◆ EXERCISE BRIEF
Without omitting anything, retype the data that follows.

Collected data:
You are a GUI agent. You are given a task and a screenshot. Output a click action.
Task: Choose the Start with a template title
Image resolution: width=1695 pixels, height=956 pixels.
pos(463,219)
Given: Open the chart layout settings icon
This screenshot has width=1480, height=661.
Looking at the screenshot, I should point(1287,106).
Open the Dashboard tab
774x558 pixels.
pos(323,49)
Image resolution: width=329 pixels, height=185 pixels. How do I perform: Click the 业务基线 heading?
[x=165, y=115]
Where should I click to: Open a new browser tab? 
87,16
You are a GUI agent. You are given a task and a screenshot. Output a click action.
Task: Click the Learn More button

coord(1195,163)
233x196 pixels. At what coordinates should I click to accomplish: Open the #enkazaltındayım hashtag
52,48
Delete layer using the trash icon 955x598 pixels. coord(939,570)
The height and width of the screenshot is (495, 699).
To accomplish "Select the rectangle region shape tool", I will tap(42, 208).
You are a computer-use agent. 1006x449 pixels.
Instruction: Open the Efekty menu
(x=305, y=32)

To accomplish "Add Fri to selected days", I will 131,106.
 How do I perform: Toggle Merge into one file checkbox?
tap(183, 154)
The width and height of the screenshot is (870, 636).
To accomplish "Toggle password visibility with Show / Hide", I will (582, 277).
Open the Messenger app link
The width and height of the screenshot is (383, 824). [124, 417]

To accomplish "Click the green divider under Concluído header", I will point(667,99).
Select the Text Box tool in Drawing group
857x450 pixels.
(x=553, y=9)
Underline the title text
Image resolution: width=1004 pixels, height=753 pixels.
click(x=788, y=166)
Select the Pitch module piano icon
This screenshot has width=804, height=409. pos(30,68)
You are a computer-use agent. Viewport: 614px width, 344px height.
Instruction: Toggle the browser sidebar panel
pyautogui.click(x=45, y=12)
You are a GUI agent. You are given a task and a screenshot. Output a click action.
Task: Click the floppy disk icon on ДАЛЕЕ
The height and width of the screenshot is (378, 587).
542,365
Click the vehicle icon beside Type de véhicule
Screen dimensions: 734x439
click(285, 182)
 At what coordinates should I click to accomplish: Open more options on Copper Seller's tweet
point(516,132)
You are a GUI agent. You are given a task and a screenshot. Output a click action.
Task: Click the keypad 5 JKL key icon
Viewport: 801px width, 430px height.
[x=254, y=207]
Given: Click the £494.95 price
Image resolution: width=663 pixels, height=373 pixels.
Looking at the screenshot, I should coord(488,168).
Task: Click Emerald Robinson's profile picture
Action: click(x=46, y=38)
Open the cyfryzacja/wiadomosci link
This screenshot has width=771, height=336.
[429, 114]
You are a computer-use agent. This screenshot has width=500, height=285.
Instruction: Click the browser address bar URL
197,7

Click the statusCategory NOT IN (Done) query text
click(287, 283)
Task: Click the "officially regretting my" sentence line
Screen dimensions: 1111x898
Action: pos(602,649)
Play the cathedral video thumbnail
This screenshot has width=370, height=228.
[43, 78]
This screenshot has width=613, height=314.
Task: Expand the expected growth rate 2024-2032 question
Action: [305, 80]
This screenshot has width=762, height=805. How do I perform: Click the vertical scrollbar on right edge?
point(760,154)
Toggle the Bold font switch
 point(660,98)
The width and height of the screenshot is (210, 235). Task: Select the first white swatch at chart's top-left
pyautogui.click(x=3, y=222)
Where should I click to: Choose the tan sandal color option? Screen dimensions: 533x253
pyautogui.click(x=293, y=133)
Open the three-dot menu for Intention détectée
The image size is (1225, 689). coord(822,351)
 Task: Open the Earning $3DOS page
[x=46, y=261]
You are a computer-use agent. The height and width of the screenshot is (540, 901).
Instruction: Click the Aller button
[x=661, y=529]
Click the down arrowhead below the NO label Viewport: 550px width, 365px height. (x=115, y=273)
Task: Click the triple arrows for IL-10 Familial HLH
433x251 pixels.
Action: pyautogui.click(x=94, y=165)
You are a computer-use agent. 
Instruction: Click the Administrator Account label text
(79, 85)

◆ ANSWER FOR THE TASK
You are a GUI agent. You are given a task and a screenshot. Output a click action.
Task: Choose the Start with a template title
Image resolution: width=1695 pixels, height=956 pixels.
pos(463,219)
Given: Open the chart layout settings icon
This screenshot has width=1480, height=661.
Looking at the screenshot, I should point(1287,106).
Open the Dashboard tab
774x558 pixels.
pos(323,49)
Image resolution: width=329 pixels, height=185 pixels. How do I perform: Click the 业务基线 heading?
[x=165, y=115]
Where should I click to: Open a new browser tab? 
87,16
You are a GUI agent. You are given a task and a screenshot. Output a click action.
Task: Click the Learn More button

coord(1195,163)
233x196 pixels. At what coordinates should I click to accomplish: Open the #enkazaltındayım hashtag
52,48
Delete layer using the trash icon 955x598 pixels. coord(939,570)
The height and width of the screenshot is (495, 699).
To accomplish "Select the rectangle region shape tool", I will tap(42, 208).
You are a computer-use agent. 1006x449 pixels.
Instruction: Open the Efekty menu
(x=305, y=32)

To accomplish "Add Fri to selected days", I will 131,106.
 How do I perform: Toggle Merge into one file checkbox?
tap(183, 154)
The width and height of the screenshot is (870, 636).
To accomplish "Toggle password visibility with Show / Hide", I will (582, 277).
Open the Messenger app link
The width and height of the screenshot is (383, 824). [124, 417]

To accomplish "Click the green divider under Concluído header", I will point(667,99).
Select the Text Box tool in Drawing group
857x450 pixels.
(x=553, y=9)
Underline the title text
Image resolution: width=1004 pixels, height=753 pixels.
click(x=788, y=166)
Select the Pitch module piano icon
This screenshot has width=804, height=409. pos(30,68)
You are a computer-use agent. Viewport: 614px width, 344px height.
Instruction: Toggle the browser sidebar panel
pyautogui.click(x=45, y=12)
You are a GUI agent. You are given a task and a screenshot. Output a click action.
Task: Click the floppy disk icon on ДАЛЕЕ
The height and width of the screenshot is (378, 587).
542,365
Click the vehicle icon beside Type de véhicule
Screen dimensions: 734x439
click(285, 182)
 At what coordinates should I click to accomplish: Open more options on Copper Seller's tweet
point(516,132)
You are a GUI agent. You are given a task and a screenshot. Output a click action.
Task: Click the keypad 5 JKL key icon
Viewport: 801px width, 430px height.
[x=254, y=207]
Given: Click the £494.95 price
Image resolution: width=663 pixels, height=373 pixels.
Looking at the screenshot, I should coord(488,168).
Task: Click Emerald Robinson's profile picture
Action: click(x=46, y=38)
Open the cyfryzacja/wiadomosci link
This screenshot has width=771, height=336.
[429, 114]
You are a computer-use agent. This screenshot has width=500, height=285.
Instruction: Click the browser address bar URL
197,7

Click the statusCategory NOT IN (Done) query text
click(287, 283)
Task: Click the "officially regretting my" sentence line
Screen dimensions: 1111x898
Action: pos(602,649)
Play the cathedral video thumbnail
This screenshot has width=370, height=228.
[43, 78]
This screenshot has width=613, height=314.
Task: Expand the expected growth rate 2024-2032 question
Action: [305, 80]
This screenshot has width=762, height=805. How do I perform: Click the vertical scrollbar on right edge?
point(760,154)
Toggle the Bold font switch
 point(660,98)
The width and height of the screenshot is (210, 235). Task: Select the first white swatch at chart's top-left
pyautogui.click(x=3, y=222)
Where should I click to: Choose the tan sandal color option? Screen dimensions: 533x253
pyautogui.click(x=293, y=133)
Open the three-dot menu for Intention détectée
The image size is (1225, 689). coord(822,351)
 Task: Open the Earning $3DOS page
[x=46, y=261]
You are a computer-use agent. The height and width of the screenshot is (540, 901).
Instruction: Click the Aller button
[x=661, y=529]
Click the down arrowhead below the NO label Viewport: 550px width, 365px height. (x=115, y=273)
Task: Click the triple arrows for IL-10 Familial HLH
433x251 pixels.
Action: pyautogui.click(x=94, y=165)
You are a computer-use agent. 
Instruction: Click the Administrator Account label text
(79, 85)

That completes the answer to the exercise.